In Mackenna’s opinion this woman was far beyond nosy, and Alessandro must really like her daughter to put up with it. Questioning things in the past was one thing, projecting into the future was an entirely different matter. She waited impatiently for his response.

“It’s not an option for me to consider.”

“Consider it,” Tallulah pushed. “She’s her own woman, with a new life and she seems pretty damn smart. You’ve dragged her through hell. You’re uprooting everything to move her for the possibility she might take you back. What if she doesn’t? I sure as hell wouldn’t.”

The woman’s voice held an accusatory tone and Mackenna bristled under it.

“Enough,” Mackenna spoke sharply. “Tallulah, I understand you’re trying to protect your daughter and I told Alessandro I would support him tonight and be here and answer whatever questions you had because of the damn tabloids but I will not have you attack him just because you think you have the right to know what goes on in our personal relationship. I’m done.” Alessandro gave her hand a warning squeeze, but she shook her head.

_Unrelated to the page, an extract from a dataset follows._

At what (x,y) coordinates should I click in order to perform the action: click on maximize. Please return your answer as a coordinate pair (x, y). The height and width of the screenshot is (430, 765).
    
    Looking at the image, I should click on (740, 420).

“No, Alessandro, it’s not right. You want to know what kind of many your daughter will be working for, let me tell you. Today I listened to a model tell me when he discovered she had an eating disorder, he pulled her from the runway, paid her medical bills, got her to counselling, and helped her get healthy with lots of love and support. His design assistant is a beloved treasure here in Phoenix as a young drag queen and I watched today as Alessandro treated him as a peer and an equal, took him seriously and treated him with respect. He donated a ton of his own money to the hospital ward where his protégé was being treated because he was amazed at the good work they do. He paid all of Dulce’s medical bills out of his own pocket because it was the right thing to do. He is patient and kind and loving. He has a strong good heart and, despite the things happening in our marriage, I love him. Yes, we are living apart right now but we are both healing after many losses and upheavals. I am grateful I am blessed with a husband who will wait for me to recover without pressuring me or giving me deadlines. He wants to collaborate with your daughter because he respects her drive, determination, and her spunk. Do you know how many models would be thrilled to work under Alessandro Giordano, scandal, or no scandal? You have been nothing but disrespectful, insinuating he’s going to seduce her or treat her poorly because you’re basing your opinions on garbage you read in a tabloid and then you sit here and try to goad us both into revealing things which are none of your damn business. You’re worse than the tabloids. Shame on you!” She pushed her water glass away, “I need a minute.”

She stood up and walked in the direction of the bathroom, feeling the surprised and stunned expressions of four pair of eyes following her as she stomped away.